SYSTEM Cited by 2 sources

Godzilla (Dropbox 7th-gen dense multi-GPU platform)¶

Definition¶

Godzilla is Dropbox's 7th-generation dense multi-GPU platform, rolled out 2025. Supports up to 8 interconnected GPUs per server and is positioned for high-throughput ML training and LLM fine- tuning workloads. Complements systems/gumby (flexible, inference- leaning) at the opposite end of the accelerator tier.

Target workloads¶

LLM testing — benchmark runs, regression tests on models.
LLM fine-tuning — adapting foundation models to Dropbox- specific data.
Other high-throughput ML workflows — anywhere multi-GPU parallelism is load-bearing.

Interconnect¶

Up to 8 GPUs "interconnected" — the post doesn't specify NVLink vs NVSwitch vs Infinity Fabric. For LLM training, interconnect bandwidth is the usual bottleneck after raw FLOPs; Dropbox is deliberately building for that class of workload rather than for inference-fanout.

Why Dropbox is building this¶

Framed as a product-first hardware investment: Dash and related AI products demand dedicated ML training capacity. Quote from the 7th-gen post:

Features like intelligent previews, document understanding, fast search, and video processing (plus more recent work with large language models) all require serious computing muscle... These workloads demand high parallelism, massive memory bandwidth, and low-latency interconnects — requirements that traditional CPU-based servers can't economically support.

■ **DATA BELOW**
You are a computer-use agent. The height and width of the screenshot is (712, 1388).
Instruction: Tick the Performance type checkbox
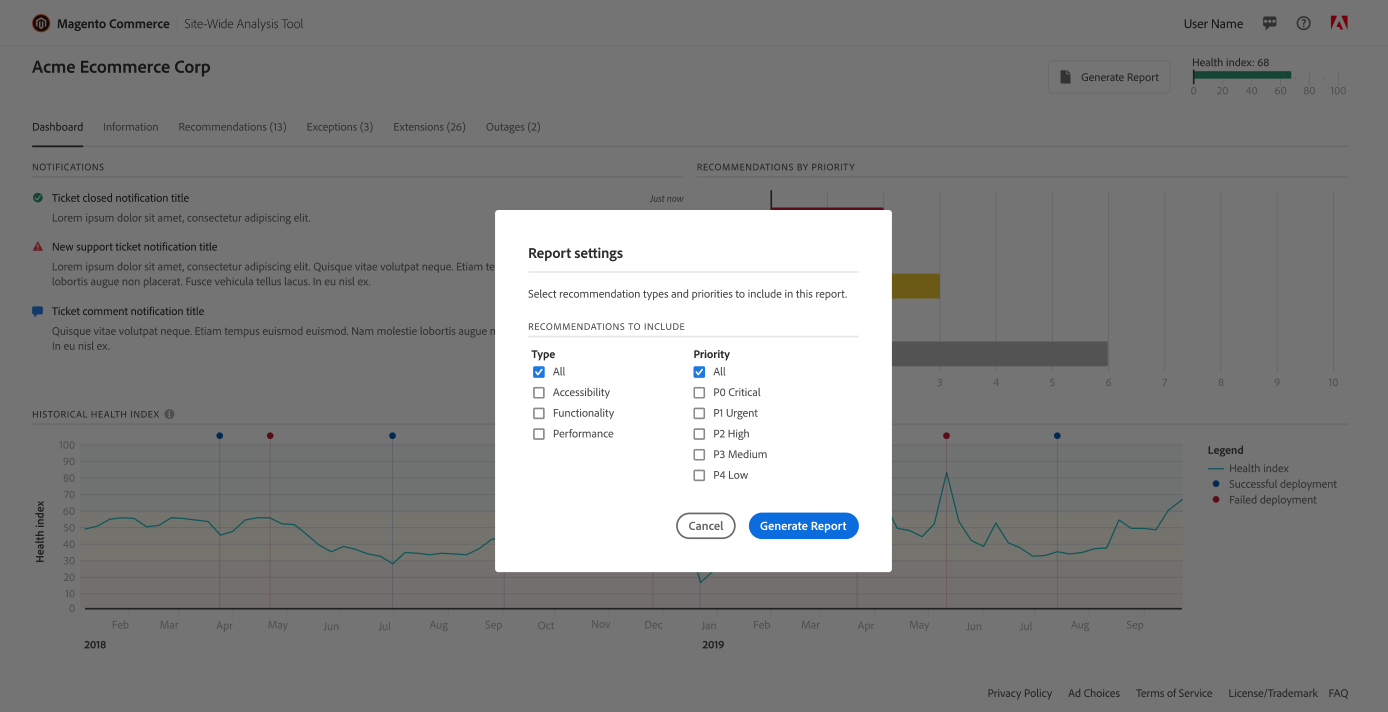click(539, 434)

■ **EXERCISE SET**
A - From the page on Dropbox's Godzilla GPU platform, extract the passage that begins at the words "Godzilla (Dropbox 7th-gen" and stops after "tests on models.".
B - Please continue the page on Dropbox's Godzilla GPU platform from its final sentence onward.

■ **RESULTS**
A -
Godzilla (Dropbox 7th-gen dense multi-GPU platform)¶

Definition¶

Godzilla is Dropbox's 7th-generation dense multi-GPU platform, rolled out 2025. Supports up to 8 interconnected GPUs per server and is positioned for high-throughput ML training and LLM fine- tuning workloads. Complements systems/gumby (flexible, inference- leaning) at the opposite end of the accelerator tier.

Target workloads¶

LLM testing — benchmark runs, regression tests on models.

B -
Relationship to Gumby¶

Gumby and Godzilla are the two accelerator SKUs in the 7th-gen rollout. Gumby is a Crush variant with PCIe GPU slots optimized for variable-TDP inference/embedding workloads; Godzilla is a purpose- built dense-GPU server. The split encodes a general principle: accelerator platforms should be product tiers keyed to workload shape, not one "GPU server" SKU.

Software axis — low-bit training/inference¶

Godzilla's dense multi-GPU shape is the substrate for low-bit LLM fine-tuning and high-throughput inference. On Blackwell-class silicon it runs MXFP / NVFP4 workloads natively via Tensor Core block_scale-enabled MMAs; pre-MXFP GPUs run AWQ/HQQ-style A16W4 with explicit software dequantization. Format portability (sm_100 tcgen05.mma vs sm_120 mma.sync) is an active operational concern for Dropbox's kernel stack (gemlite) across this tier (Source: sources/2026-02-12-dropbox-how-low-bit-inference-enables-efficient-ai).

Seen in¶

sources/2025-08-08-dropbox-seventh-generation-server-hardware — 7th-gen hardware introduction; Godzilla's role in LLM training/ fine-tuning.
sources/2026-02-12-dropbox-how-low-bit-inference-enables-efficient-ai — the quantization stack running on Godzilla-class training/fine-tuning hardware; MXFP/NVFP native support on Blackwell.